> **Source passage**:
Magnesium supplements: 'Disturbing' discrepancies in actual and declared content

By Nikki Hancocks

- Last updated on GMT

Getty | FTiare
Getty | FTiare

Related tags Magnesium Quality control investigation

A new investigation into 116 Magnesium (Mg) food supplements on the Polish market reveals that huge differences between the declared and the actual content mean users may consume up to 304% more or 98% less Mg per day than they realise.

Mg is an essential mineral which participates in neuromuscular conduction, regulation of the body’s mineral homeostasis, regulation of blood pressure, insulin metabolism, and muscle contractility. 

A survey conducted by the SW RESEARCH agency (2017) involving 807 adults estimated that 72.4% of Poles use FS yet only 17% consult a doctor or pharmacist before starting supplementation. Other data from Poland indicate that FS with Mg account for a significant 7.56% of the market. 

Despite some legal acts being in force, the authors of the current study say the registration procedures and the placing of FS on the market are very simple and only require the presentation of documentation and packaging design to the chief sanitary inspector. No quality or safety tests are required. They say this makes it very easy for low quality products to enter the market.

The current investigation aimed to evaluate the Mg content in FS available on the Polish market, coming from local producers as well as producers known in various European countries. This is the first study that covers such data as a variety of chemical forms, pharmaceutical forms or preparations at different prices.

Samples of dietary supplements were selected on the basis of previously conducted surveys​ and popularity in the largest chain pharmacies in the country.

The study included 116 FS purchased in pharmacies and online. Samples were taken from three different blisters, analysed in triplicate (statistically insignificant differences between the determinations) and were harvested and tested in 2020–2021.


The resulting data revealed that the actual content of Mg was identical to that declared on the label in only two samples tested. Only 41.3% of the tested samples were within the acceptable range of deviations. A sizeable 58.7% of the tested FS were outside the acceptable range (chief sanitary inspectorate allows the deviation of minerals from −20% to +45% of the declared amount). 

The researchers assessed by what percent the value consumed would differ from that declared on the label if consuming these FS. They found that for 54.1% of the FS tested, consumers would consume a lower amount of Mg. In fact, for 3.4% of the supplements they would consume 90–100% less than the expected value. On the other end of the scale, in the case of one of the studied FS, consumers would consume as much as 300% more Mg than indicated on the packaging.

Overall, as a result of differences between the declared value and the measured value, the amount of the consumed element may deviate by a range of 98% less to 304% more than the declared value.

> **Records shown**:
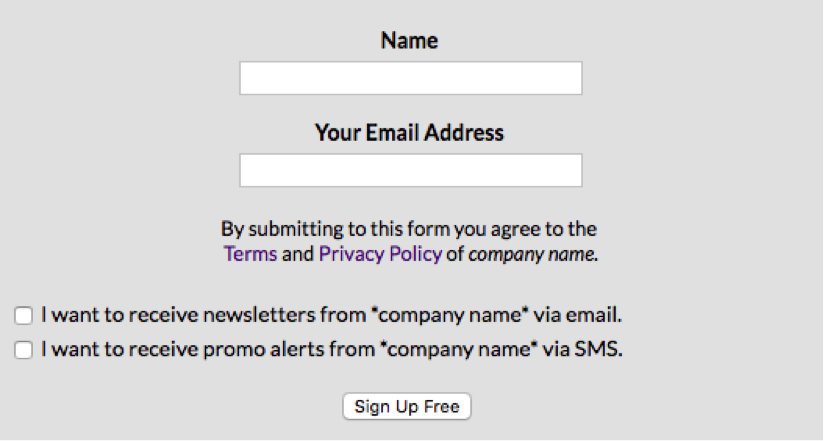Image resolution: width=824 pixels, height=441 pixels.
Task: Click the Your Email Address label
Action: [409, 132]
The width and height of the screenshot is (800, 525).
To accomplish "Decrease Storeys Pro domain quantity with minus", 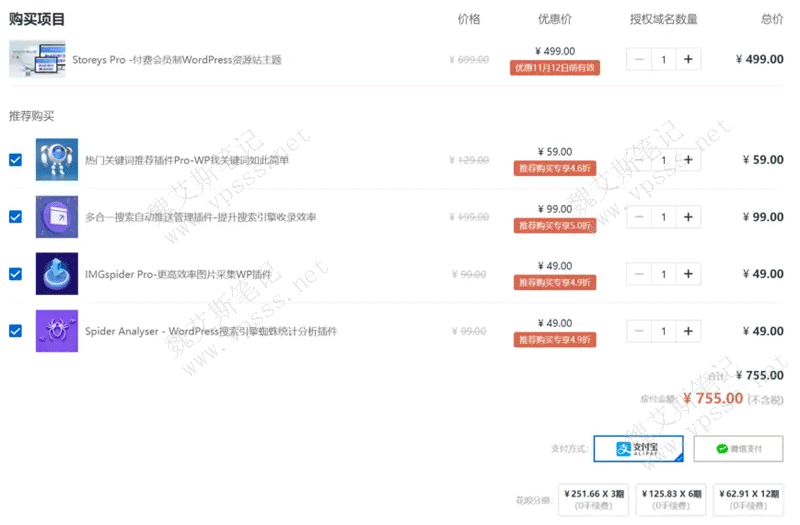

> **Activity list**:
A. In the magnesium supplements article, what share of the tested supplements fell outside the acceptable range of deviations?
B. Continue the magnesium supplements article from its final sentence.

> **Answers below**:
A. 58.7% of the tested supplements fell outside the acceptable range.

B.
The authors conclude that food supplements should be routinely monitored to improve their quality.

The report states: "It is disturbing that if one of the tested FS is consumed, the patient will be take in 300% more Mg every day than it is stated in the declaration on the packaging...

"Such a large discrepancy between the declared values and those actually marked is very surprising. It may result from the improper production process of FS, lack of final product control, and inadequate labelling of the supplement.

"It seems necessary that FS sold in pharmacies should be subject to greater control, which will improve their quality and increase consumer confidence in this category of food products, sold in a form analogous to drugs."

The authors note a that further research should be based on the assessment of the bioavailability of various Mg compounds and the actual concentration obtained in the blood of patients after FS ingestion.

Current regulations

The legal regulations governing the FS market in Poland are both national and European requirements. An important legal act is the Food and Nutrition Safety Act of 25 August 2006, Regulation of the Minister of Health of 18 May 2010 amending the regulation on the composition and labeling of FS and the Regulation of the Minister of Health of 17 September 2018, on the composition and labelling of FS. The Regulation of the Minister of Health of 17 September 2018 lists vitamins and minerals and their chemical forms that may be present in supplements. 

Data from Poland show that from 2007 to 2017, over 29,000 FS were entered into the register of products. In 2016​, the chief sanitary inspector received about 600 notifications about the introduction of a new preparation on the market every month. The report states: "This indicates the need to introduce greater restrictions, preventing the placing on the market of preparation of inappropriate quality."

Source: Nutrients

Puścion-Jakubik, A.; Bartosiewicz, N.; Socha, K. 

"Is the Magnesium Content in Food Supplements Consistent with the Manufacturers’ Declarations?"